Quoted passage>
start

Using the classic device of a time machine, Debra Whitfield’s Tech Support allows a contemporary woman to travel back one hundred years and then to 1946 and 1978 to see what life was like for women back then. Unfortunately, the play is merely expositional telling us what an encyclopedia would reveal about each date, not doing any more with the idea.

On the other hand, the play’s use of the “tech support” theme, i.e. heroine Pamela Stark is overwhelmed by modern technology (cappuccino machine, printer,  child proof bottles) is dropped fairly soon in the opening scene. What could have been a trenchant study of feminism over the years ends up a superficial romantic comedy with a not very believable ending.

While Pamela, a 40-year-old New York antique book seller on the verge of a divorce from her husband, is having trouble with her technological gadgets and getting nowhere with tech support, she finds she is transported back to 1919 where her building is a boarding house run by Charlie Blackwell, a disabled World War I vet whose wife has died in the Spanish Flu epidemic. There she meets Grace who is fighting for universal women’s suffrage (New York has already passed the bill) and Maisie who is in need of an abortion. She also meets Chip, a callow youth in his 20’s, who is in love with Maisie. A certain amount of confusion results from Pam’s 21st century view and scientific information (microwave, Lunesta, cell phone, Botox).

Margot White, Mark Lotito, Leanne Cabrera, Ryan Avalos and Lauriel Friendman in a scene from Debra Whitfield’s “Tech Support” at 59E59 Theaters (Photo credit: Russ Rowland)

Before Pam gets to become comfortable in 1919, she is transported to 1946 where she meets Chip’s son, also called Chip, and discovers that Charlie has married Grace who has become a NYC councilwoman. His resenting her working has led them to the brink of a divorce. Chip, Jr. romances Pam, but before things can go very far she finds herself in 1978. Here she finds that Grace is now running for the Senate on an ERA platform (it is the weekend for the March for Equality) and a very bitter Chip, Jr., now in his 50’s, has gotten himself into serious trouble. When Pam finds herself back in her own time, she has a decision to make about what era she prefers to live in.

In each time period, Pam attempts to help someone but it is all handled very superficially as is the era’s advances in women’s rights. The historical data is simply used as a laundry list of items to be included, without any real investigation as to how much further feminism has to travel to make a real dent in society. A little more mileage is gotten out of Pam’s referring to technological advances that haven’t been invented yet but this is not as funny as it might be, getting no laughs. Considering the difference in ages, the rom-com theme is rather far-fetched and the ending does not solve any of the problems. Much of the work is done by Ed Matthew’s sound design where period songs help set the scene and also convey the time machine elements.

end

Written request 1> Please report each line of the records that contains the word "Task", copying every such line in full.
The review and the records have no connection to each other.

Records to use>
start

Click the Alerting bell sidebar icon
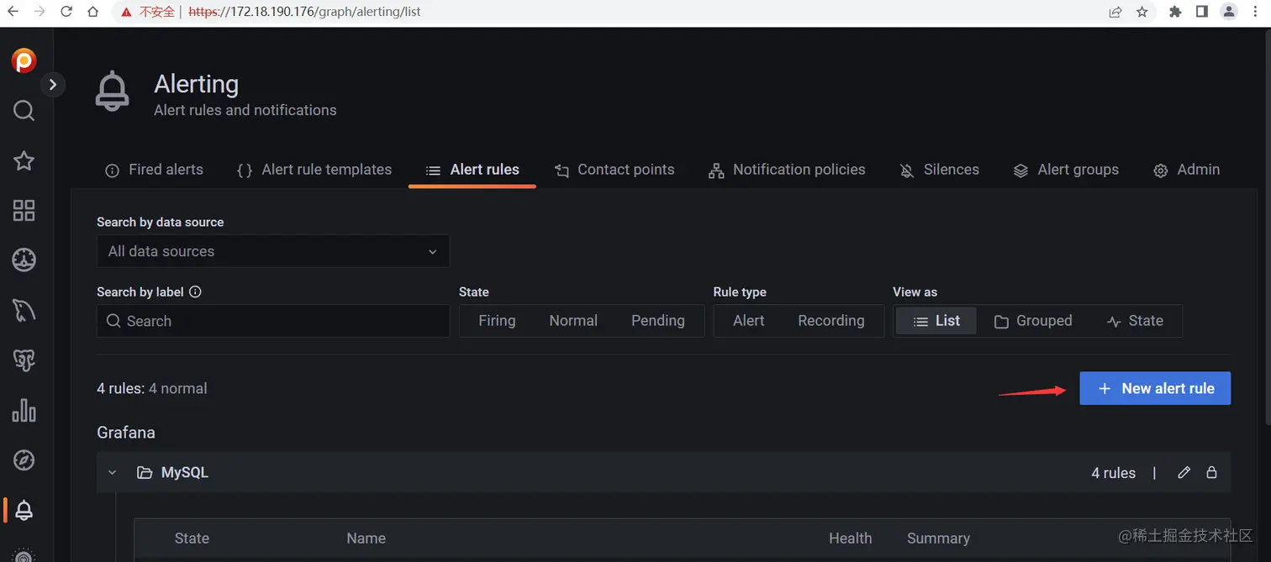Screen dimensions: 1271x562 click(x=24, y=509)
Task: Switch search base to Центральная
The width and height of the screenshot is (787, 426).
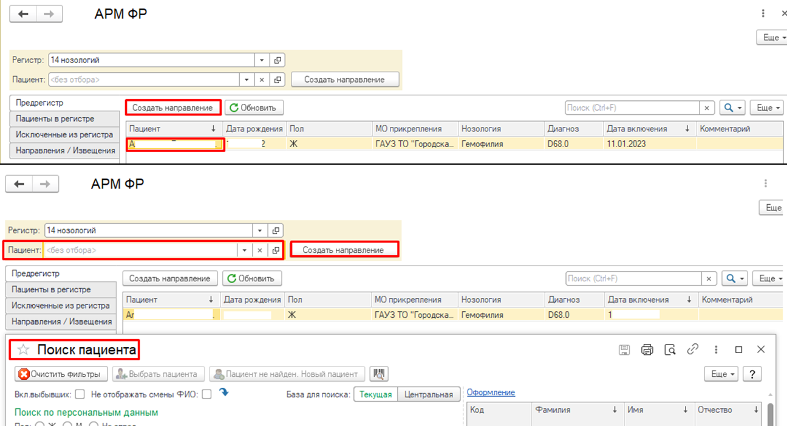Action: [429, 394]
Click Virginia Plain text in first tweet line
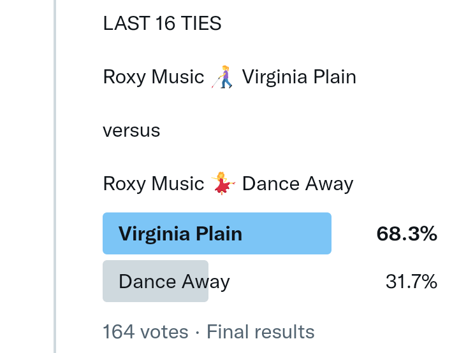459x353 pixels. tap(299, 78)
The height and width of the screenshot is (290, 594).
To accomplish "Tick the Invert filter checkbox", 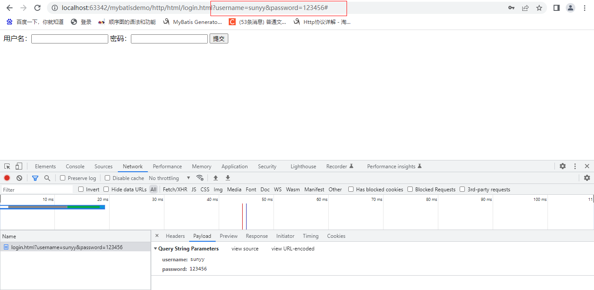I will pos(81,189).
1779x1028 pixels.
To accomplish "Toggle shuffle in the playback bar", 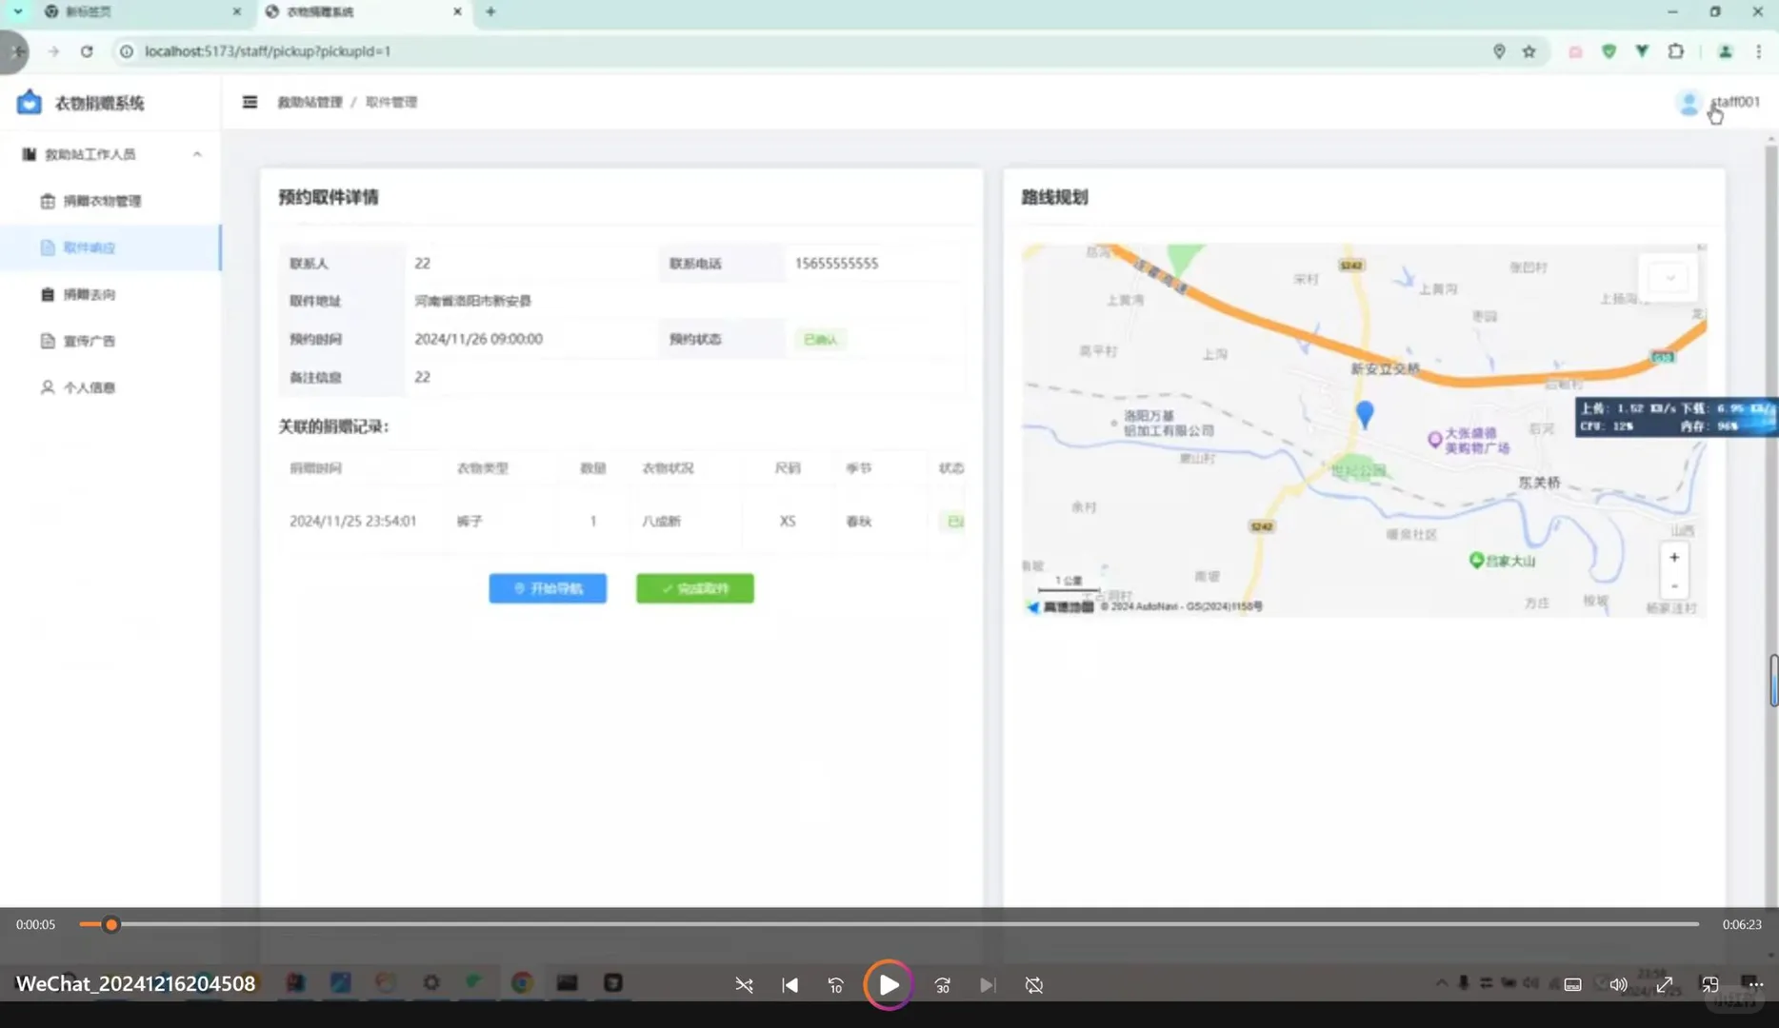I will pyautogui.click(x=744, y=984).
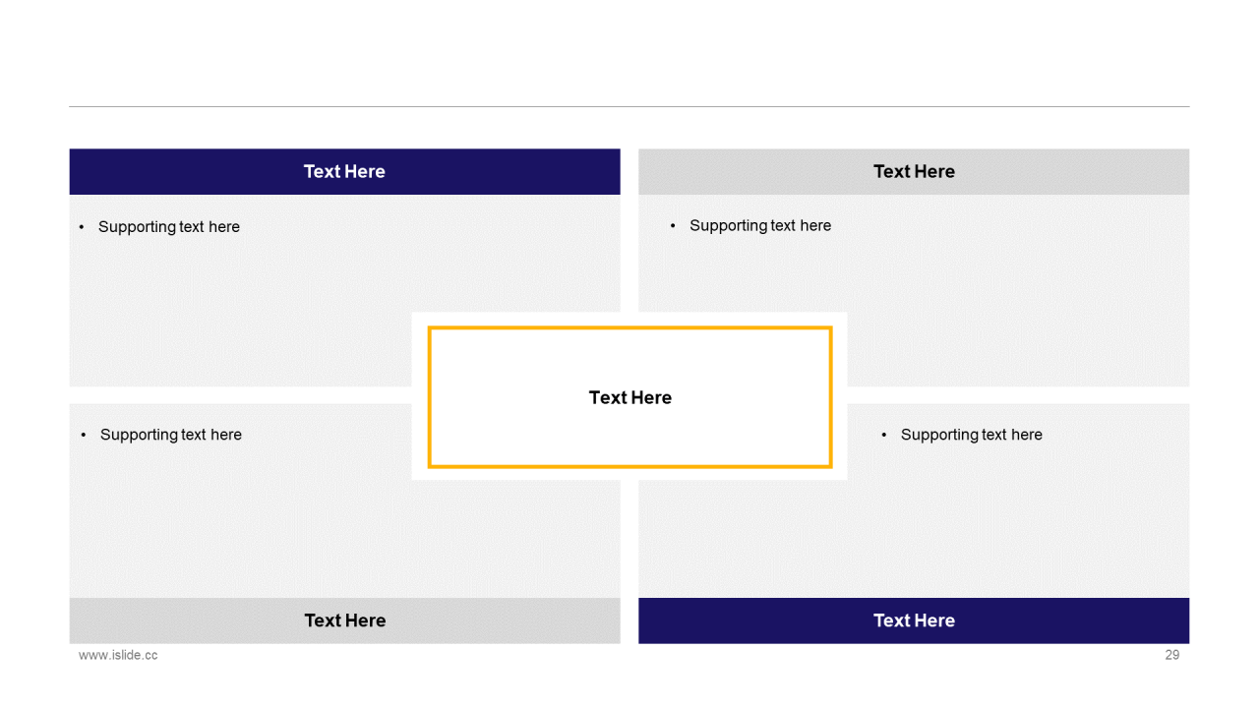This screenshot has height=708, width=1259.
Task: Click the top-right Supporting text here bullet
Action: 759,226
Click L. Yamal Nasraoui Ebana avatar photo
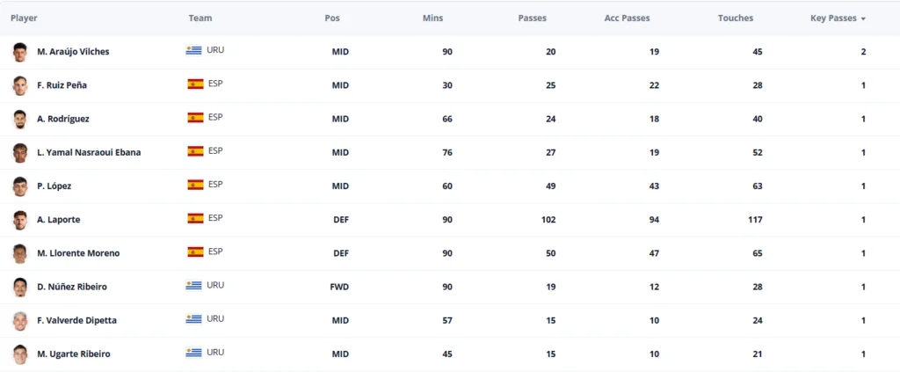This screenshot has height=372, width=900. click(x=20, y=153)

end

Written request 2> Translate this sentence from the review into Spanish: "Chip, Jr. romances Pam, but before things can go very far she finds herself in 1978."

Finished answer 1>
Task: Switch search base to Центральная
Task: Click the top-right Supporting text here bullet

Finished answer 2> Chip, Jr. corteja a Pam, pero antes de que las cosas lleguen muy lejos, ella se encuentra en 1978.